Science, in What Interest?
Science and water specialists can prove the socially
beneficial uses of water and devise elegant plans, including proposed
legislation for its rational uses but fail to study in depth the economic and
political root causes of the persistent and expanding global oceanic and fresh
water crisis.
The Water Meets Money conferences May 16 -18 2021 in Madrid
Spain is forthright in its invitation and agenda that it is primarily about opportunities
for corporations to profiteer from a global water crisis.
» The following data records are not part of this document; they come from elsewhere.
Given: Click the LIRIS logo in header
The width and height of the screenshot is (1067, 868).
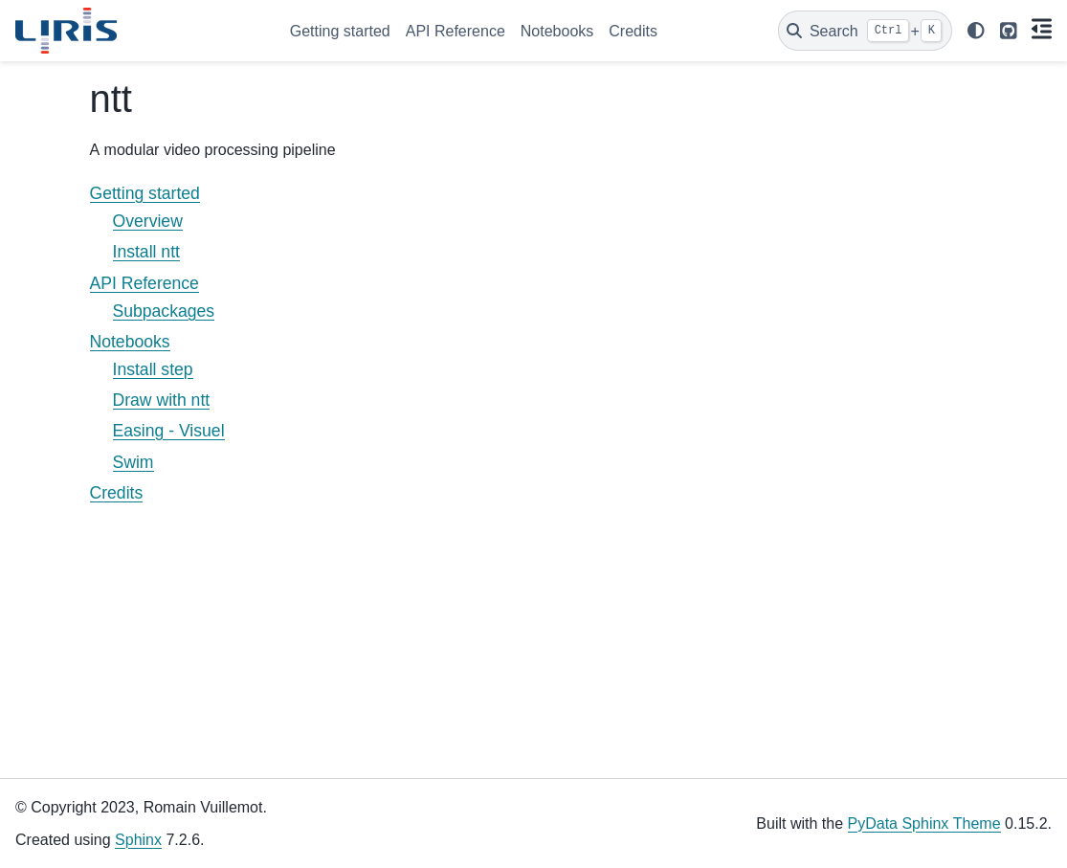Looking at the screenshot, I should (x=66, y=31).
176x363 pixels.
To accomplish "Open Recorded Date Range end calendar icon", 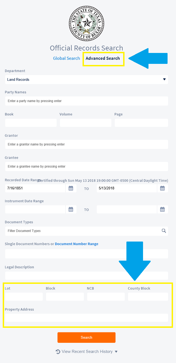I will coord(162,188).
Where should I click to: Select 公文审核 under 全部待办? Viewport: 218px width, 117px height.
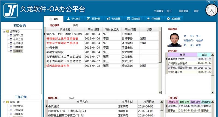click(x=18, y=43)
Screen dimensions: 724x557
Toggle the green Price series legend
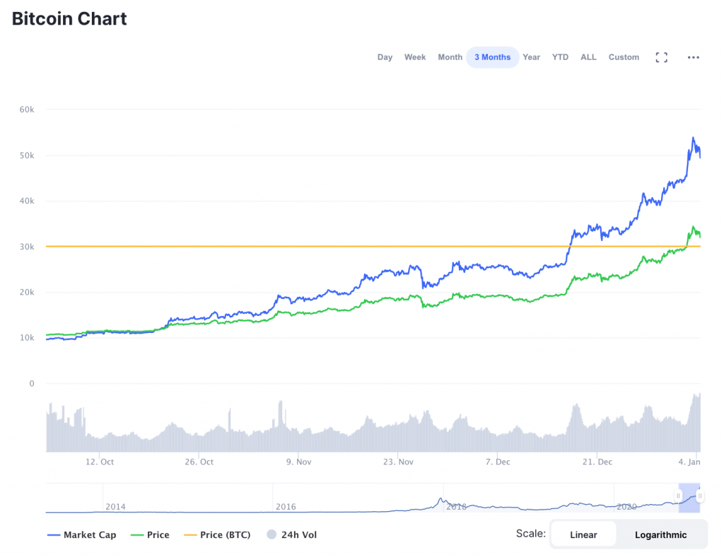[151, 535]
Such conferences must be high on the awareness list of working-class
Canadians and their organizations. Governments are adept at adopting corporate think
tank solutions to sugar coat legislation that opens the way to P3 water utility
development that accords low rates to industry and imposes escalating hydro
electrical and water utility rate increases on working class families. Accompanying
every utility bill is a pious plea to wage earning families to conserve, in
effect to pay
more and use less.
Water utility costs to households in all major cities in
Canada are rising
with no end in sight.
Stats Canada is the starting point of credible
research that leads directly to the truth that in spite of an abundance of
oceanic and fresh water Canada is afflicted with the same serious problems as
nations who lack it.
Financing Water Use In the System of Capitalism
It is startling fact that much of the water infrastructure
in Canada was built at the end of WW2 and has lagged the necessary expansion,
improvements and maintenance to keep it ahead of population growth and satisfy
urban and rural demands.
Visit the website of any major Canadian city, municipality,
Indigenous community urban, rural or reserve, and there one will find a
conflict over water use, its affordability, availability and purity. The costs
of upgrading and modernizing all water delivery and water purification systems
as well as flood control infrastructure
is a critical issue.
One of the most enthusiastically promoted solutions to
funding new water systems is the P3
model. The other is the habit of senior levels of government to download
costs related to new infrastructure, upgrades and flood control on the ledgers
and tax base of cash strapped cities and municipalities, ensuring that problems
remain chronic and unsolved. Most of the revenue to operate water treatment,
delivery and sewage systems is provided by home owner and apartment dweller
utility rates. The opposition to rising utility rates is answered by
authorities with schemes to measure use without addressing the urgent need to
lower utility rates to wage dependent families.
On the other side of the ledger is a long history of high
volume cheap and wasteful use of water by big industry and big ag.